▶ Goal of the exercise
The entries should be written out again exactly as they read.

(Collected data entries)
──────────────────────────────

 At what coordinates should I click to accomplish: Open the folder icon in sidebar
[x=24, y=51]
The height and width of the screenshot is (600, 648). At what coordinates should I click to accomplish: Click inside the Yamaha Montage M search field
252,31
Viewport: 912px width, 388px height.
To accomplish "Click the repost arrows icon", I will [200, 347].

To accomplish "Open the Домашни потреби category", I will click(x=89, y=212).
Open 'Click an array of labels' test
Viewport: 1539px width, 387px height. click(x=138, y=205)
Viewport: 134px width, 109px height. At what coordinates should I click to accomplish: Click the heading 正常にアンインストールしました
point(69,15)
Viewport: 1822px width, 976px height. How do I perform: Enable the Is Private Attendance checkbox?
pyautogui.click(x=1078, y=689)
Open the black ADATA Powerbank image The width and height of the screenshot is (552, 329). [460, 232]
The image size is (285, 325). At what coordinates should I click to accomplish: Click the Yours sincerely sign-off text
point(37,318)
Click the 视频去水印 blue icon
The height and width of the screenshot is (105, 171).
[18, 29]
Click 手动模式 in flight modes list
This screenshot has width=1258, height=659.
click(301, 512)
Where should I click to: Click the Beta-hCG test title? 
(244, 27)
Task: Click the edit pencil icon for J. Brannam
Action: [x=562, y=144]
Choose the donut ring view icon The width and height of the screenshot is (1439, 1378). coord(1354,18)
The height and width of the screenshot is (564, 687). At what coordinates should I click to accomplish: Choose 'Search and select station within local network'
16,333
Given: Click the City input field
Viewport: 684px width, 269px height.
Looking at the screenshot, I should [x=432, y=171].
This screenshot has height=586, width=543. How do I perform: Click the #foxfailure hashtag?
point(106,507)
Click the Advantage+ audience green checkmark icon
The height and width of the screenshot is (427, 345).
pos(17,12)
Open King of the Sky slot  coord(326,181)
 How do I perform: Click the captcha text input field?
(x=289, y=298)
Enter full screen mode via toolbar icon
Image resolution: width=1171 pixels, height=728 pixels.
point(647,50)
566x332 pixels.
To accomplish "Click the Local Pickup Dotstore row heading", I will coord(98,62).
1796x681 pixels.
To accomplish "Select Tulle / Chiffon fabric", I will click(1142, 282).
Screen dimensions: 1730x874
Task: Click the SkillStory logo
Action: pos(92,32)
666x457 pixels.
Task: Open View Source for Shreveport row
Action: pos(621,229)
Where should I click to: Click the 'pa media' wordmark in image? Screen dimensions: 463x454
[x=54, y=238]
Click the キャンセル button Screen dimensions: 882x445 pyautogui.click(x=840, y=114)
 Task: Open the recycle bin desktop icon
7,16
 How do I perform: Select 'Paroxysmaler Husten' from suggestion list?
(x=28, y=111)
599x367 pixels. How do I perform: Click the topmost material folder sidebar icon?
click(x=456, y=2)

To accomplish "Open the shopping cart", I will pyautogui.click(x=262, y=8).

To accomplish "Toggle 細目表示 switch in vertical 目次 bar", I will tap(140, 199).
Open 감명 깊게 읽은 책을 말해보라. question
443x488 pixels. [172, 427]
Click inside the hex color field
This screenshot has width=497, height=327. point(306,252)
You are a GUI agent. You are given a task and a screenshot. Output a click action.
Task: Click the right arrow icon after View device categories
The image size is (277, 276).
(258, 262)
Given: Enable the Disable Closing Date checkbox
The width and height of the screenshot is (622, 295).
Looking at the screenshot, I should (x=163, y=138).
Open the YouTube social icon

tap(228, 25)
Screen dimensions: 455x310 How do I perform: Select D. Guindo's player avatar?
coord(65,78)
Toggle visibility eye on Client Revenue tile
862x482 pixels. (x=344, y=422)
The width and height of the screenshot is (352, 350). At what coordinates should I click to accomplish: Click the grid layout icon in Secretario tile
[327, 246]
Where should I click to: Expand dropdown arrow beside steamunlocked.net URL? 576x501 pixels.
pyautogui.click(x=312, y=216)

──────────────────────────────

▶ Finished exercise
 At what coordinates should I click to accomplish: Open the folder icon in sidebar
[x=24, y=51]
The height and width of the screenshot is (600, 648). At what coordinates should I click to accomplish: Click inside the Yamaha Montage M search field
252,31
Viewport: 912px width, 388px height.
To accomplish "Click the repost arrows icon", I will [200, 347].

To accomplish "Open the Домашни потреби category", I will click(x=89, y=212).
Open 'Click an array of labels' test
Viewport: 1539px width, 387px height. click(x=138, y=205)
Viewport: 134px width, 109px height. At what coordinates should I click to accomplish: Click the heading 正常にアンインストールしました
point(69,15)
Viewport: 1822px width, 976px height. How do I perform: Enable the Is Private Attendance checkbox?
pyautogui.click(x=1078, y=689)
Open the black ADATA Powerbank image The width and height of the screenshot is (552, 329). [460, 232]
The image size is (285, 325). At what coordinates should I click to accomplish: Click the Yours sincerely sign-off text
point(37,318)
Click the 视频去水印 blue icon
The height and width of the screenshot is (105, 171).
[18, 29]
Click 手动模式 in flight modes list
This screenshot has width=1258, height=659.
click(301, 512)
Where should I click to: Click the Beta-hCG test title? 
(244, 27)
Task: Click the edit pencil icon for J. Brannam
Action: [x=562, y=144]
Choose the donut ring view icon The width and height of the screenshot is (1439, 1378). coord(1354,18)
The height and width of the screenshot is (564, 687). At what coordinates should I click to accomplish: Choose 'Search and select station within local network'
16,333
Given: Click the City input field
Viewport: 684px width, 269px height.
Looking at the screenshot, I should [x=432, y=171].
This screenshot has height=586, width=543. How do I perform: Click the #foxfailure hashtag?
point(106,507)
Click the Advantage+ audience green checkmark icon
The height and width of the screenshot is (427, 345).
pos(17,12)
Open King of the Sky slot  coord(326,181)
 How do I perform: Click the captcha text input field?
(x=289, y=298)
Enter full screen mode via toolbar icon
Image resolution: width=1171 pixels, height=728 pixels.
point(647,50)
566x332 pixels.
To accomplish "Click the Local Pickup Dotstore row heading", I will coord(98,62).
1796x681 pixels.
To accomplish "Select Tulle / Chiffon fabric", I will click(1142, 282).
Screen dimensions: 1730x874
Task: Click the SkillStory logo
Action: pos(92,32)
666x457 pixels.
Task: Open View Source for Shreveport row
Action: pos(621,229)
Where should I click to: Click the 'pa media' wordmark in image? Screen dimensions: 463x454
[x=54, y=238]
Click the キャンセル button Screen dimensions: 882x445 pyautogui.click(x=840, y=114)
 Task: Open the recycle bin desktop icon
7,16
 How do I perform: Select 'Paroxysmaler Husten' from suggestion list?
(x=28, y=111)
599x367 pixels. How do I perform: Click the topmost material folder sidebar icon?
click(x=456, y=2)

To accomplish "Open the shopping cart", I will pyautogui.click(x=262, y=8).

To accomplish "Toggle 細目表示 switch in vertical 目次 bar", I will tap(140, 199).
Open 감명 깊게 읽은 책을 말해보라. question
443x488 pixels. [172, 427]
Click inside the hex color field
This screenshot has width=497, height=327. point(306,252)
You are a GUI agent. You are given a task and a screenshot. Output a click action.
Task: Click the right arrow icon after View device categories
The image size is (277, 276).
(258, 262)
Given: Enable the Disable Closing Date checkbox
The width and height of the screenshot is (622, 295).
Looking at the screenshot, I should (x=163, y=138).
Open the YouTube social icon

tap(228, 25)
Screen dimensions: 455x310 How do I perform: Select D. Guindo's player avatar?
coord(65,78)
Toggle visibility eye on Client Revenue tile
862x482 pixels. (x=344, y=422)
The width and height of the screenshot is (352, 350). At what coordinates should I click to accomplish: Click the grid layout icon in Secretario tile
[327, 246]
Where should I click to: Expand dropdown arrow beside steamunlocked.net URL? 576x501 pixels.
pyautogui.click(x=312, y=216)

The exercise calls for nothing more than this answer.